The Last Ditch of the Chivalry, or a President in Petticoats.
The Last Ditch of the Chivalry, or a President in Petticoats.

The Last Ditch of the Chivalry, or a President in Petticoats.

New York: Published by Currier & Ives, 1865. Lithograph, 22.5 x 35 cm, plus title and margins.

A lithograph satirizing Jefferson Davis’s infamous 1865 arrest, showing the President fleeing capture disguised in petticoats and a bonnet.

Just prior to his arrest, President of the Confederate States of America, Jefferson Davis committed a gaffe that only added insult to injury in the wake of the South’s defeat. On the morning of 10 May 1865, Federal cavalrymen apprehended a small group of Confederates that included Davis and his wife who had camped overnight near Irwinville, Georgia. Amid the confusion, Davis attempted to steal away unrecognized—but not before his wife hurriedly threw her shawl and raincoat over his shoulders to protect him from the morning chill. Davis would maintain that he was unaware he had donned his wife’s clothing. The more appealing version—quickly elaborated upon by Northern newspapers and magazines—was that the Confederate president had attempted to avoid capture by dressing up in women’s clothing.

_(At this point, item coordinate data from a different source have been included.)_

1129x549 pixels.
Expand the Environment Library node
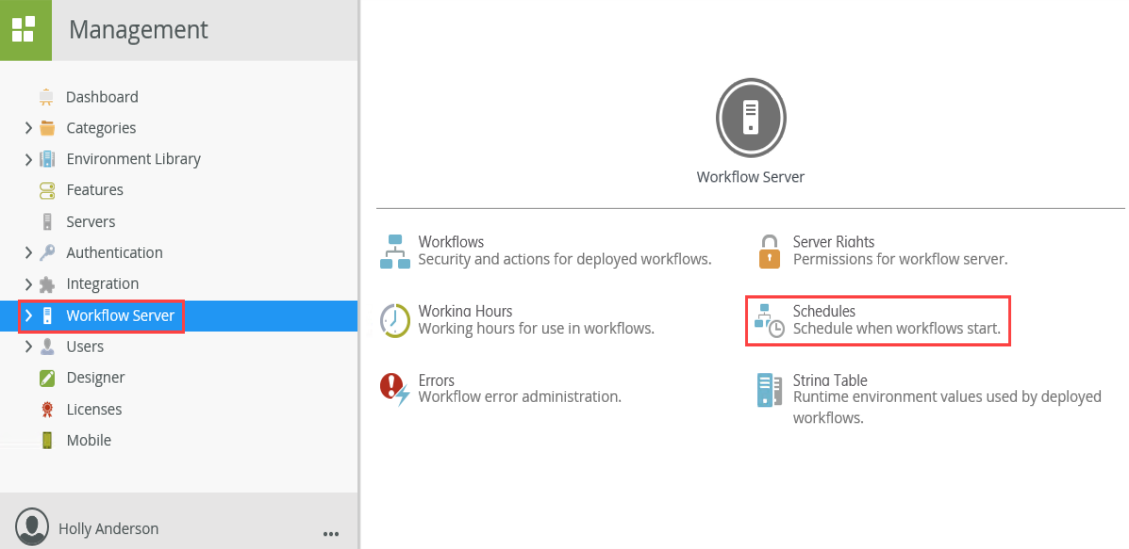click(28, 159)
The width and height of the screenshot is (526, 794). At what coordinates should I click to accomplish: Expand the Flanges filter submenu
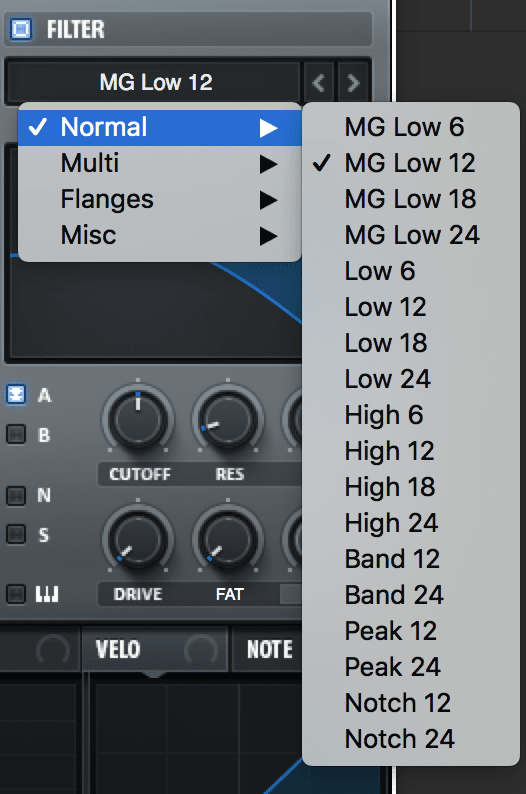click(x=159, y=200)
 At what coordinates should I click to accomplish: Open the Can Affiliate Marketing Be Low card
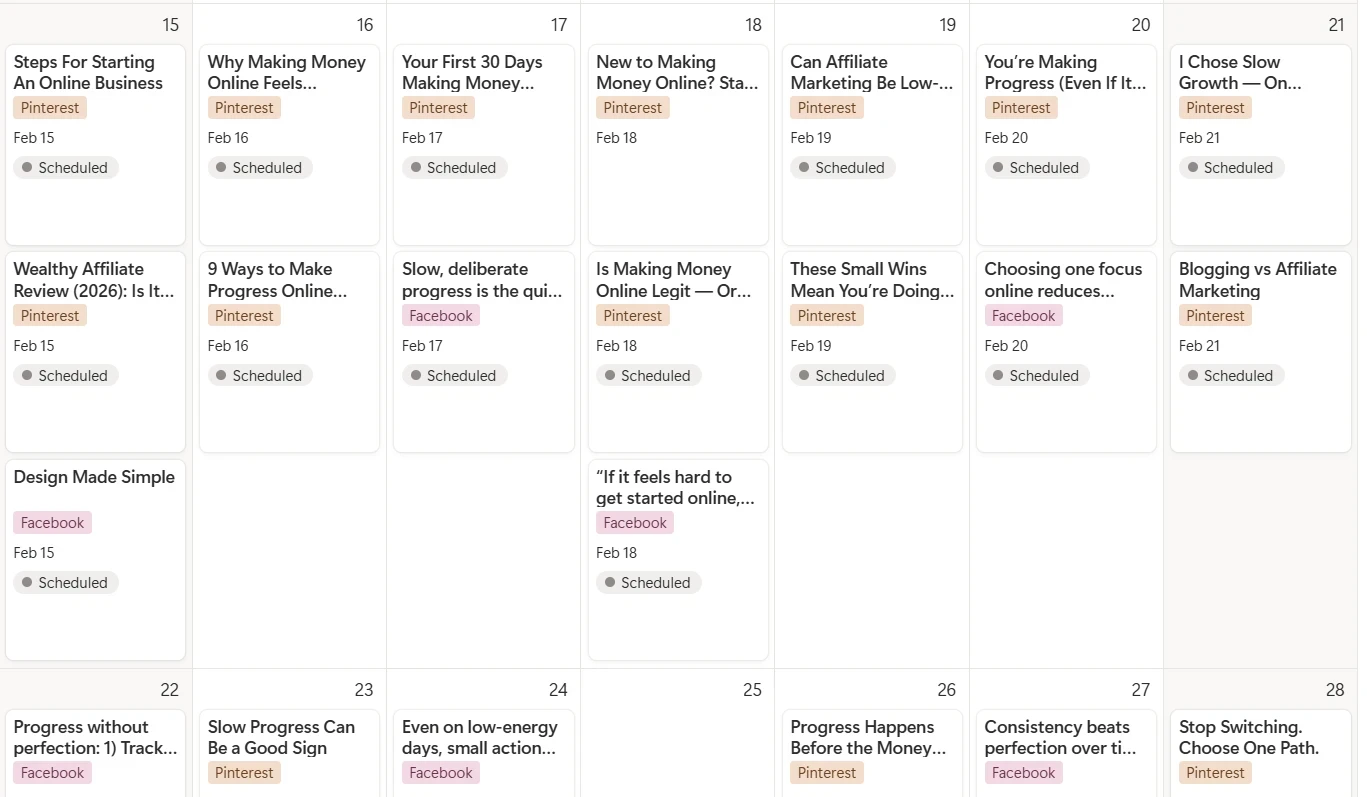coord(870,72)
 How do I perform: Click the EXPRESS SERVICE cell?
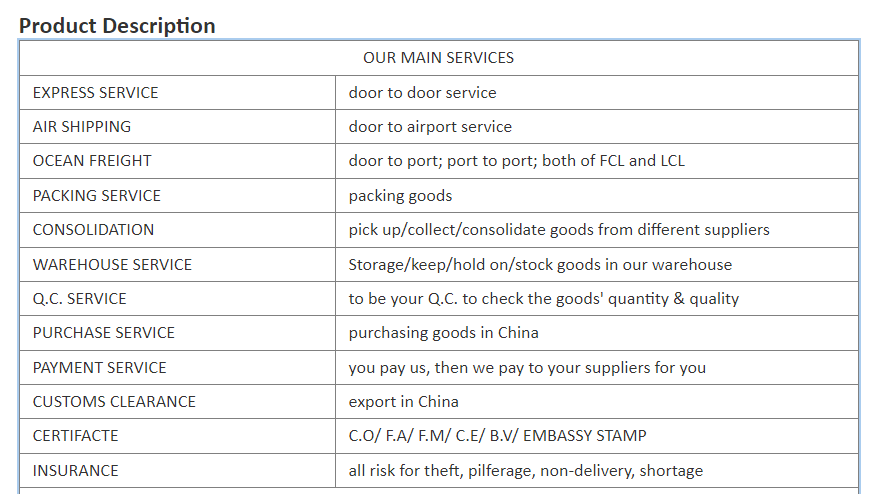pyautogui.click(x=178, y=92)
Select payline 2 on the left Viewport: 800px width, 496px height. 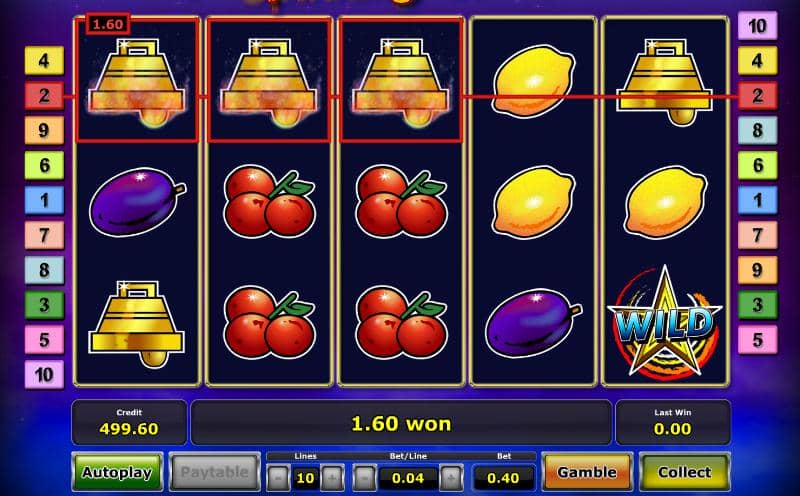point(44,95)
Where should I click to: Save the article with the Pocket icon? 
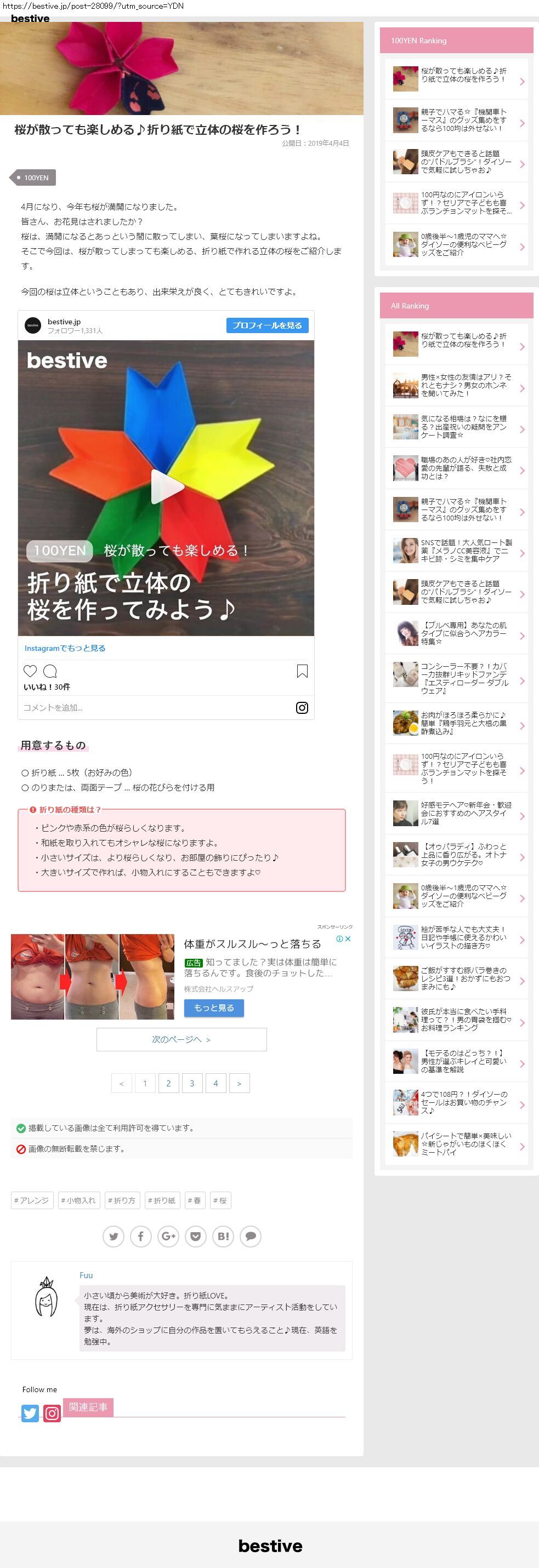[196, 1236]
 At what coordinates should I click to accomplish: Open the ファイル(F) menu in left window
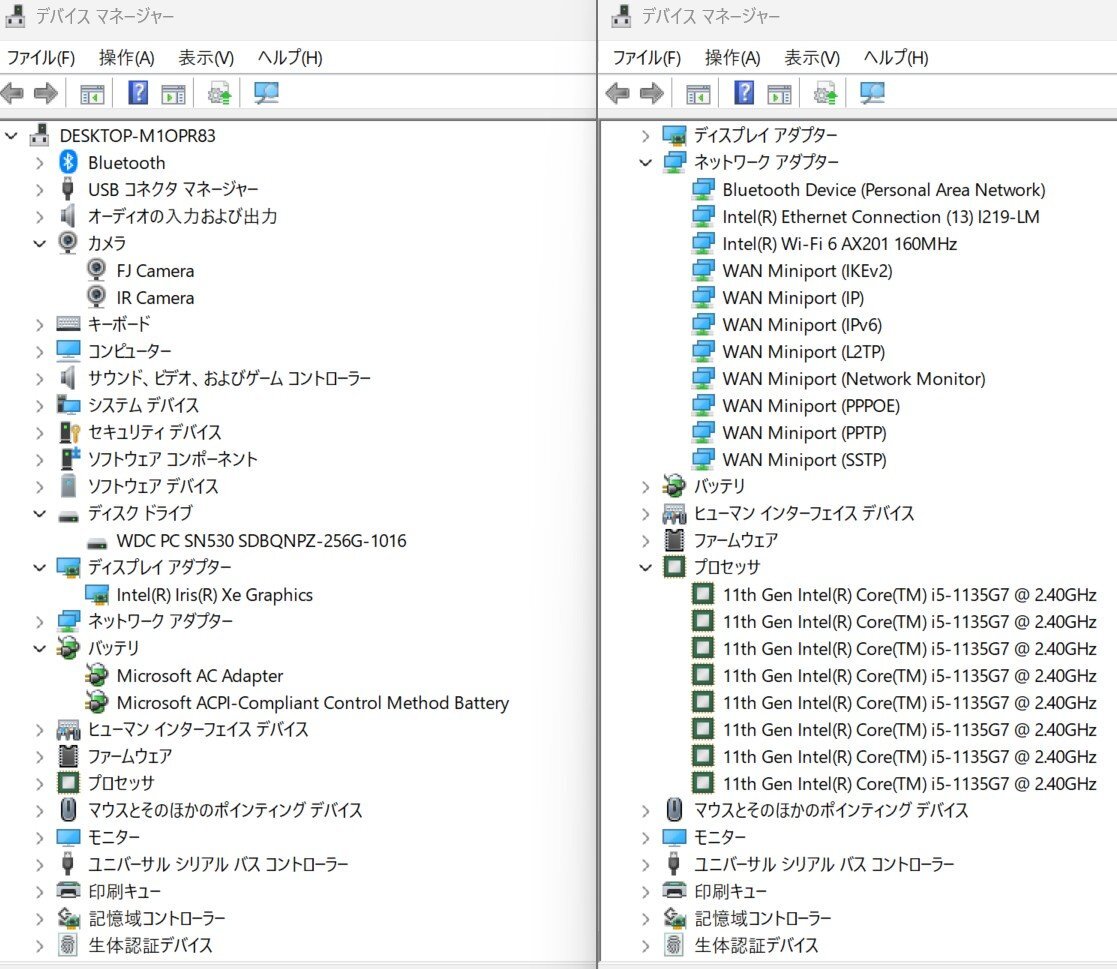(40, 58)
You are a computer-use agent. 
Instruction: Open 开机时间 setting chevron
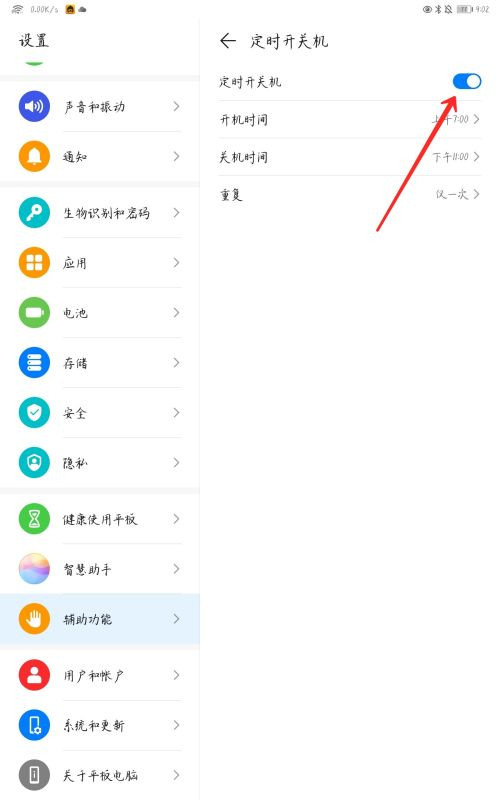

Shown here being pursued by gleeful Union soldiers brandishing pistols and swords, Davis is depicted making a run for it in a petticoat and a bonnet. He exclaims: “Let me alone you blood thirsty villains:—I thought your government more magnanimous than to hunt down women and children!” Under his arm, Davis holds a sack of gold; in his hand he holds a knife. Behind him his wife Varina Howell yells to the soldiers in pursuit: “Look out you vile Yankees, if you make him mad he will hurt some of you!” One Union soldier hollers, “Give in Old Chap, we have got a $100,000 on you”—referring to the $100,000 reward President Andrew Johnson issued for the capture of Davis. And another calls to Davis: “Surrender Old Fellow, or we will let daylight into you; you have reached your last ditch!”

Unsurprisingly, the incident was a boon for political cartoonists who began producing scores of cartoons depicting Davis as a bearded Southern belle, wearing a petticoat, dress, and bonnet. In the wake of Davis’s arrest, P. T. Barnum announced that he would pay $500 for Davis’s dress, and “Jeff in Petticoats” soon became a popular post-war song in the North. Historian Andrew F. Rolle has noted that “[t]he North’s treatment of Jefferson Davis symbolized the humiliation being inflicted upon the South.”

REFERENCES: Manseau, Peter. Jefferson Davis on Fire at; Weitenkampf, Frank. Political Caricature in the United States in Separately Published Cartoons (NY, 1853), p. 151.

CONDITION: Good, expertly repaired tear through title margin extending 1.5” into image, pinhole in sky, very faint dampstain.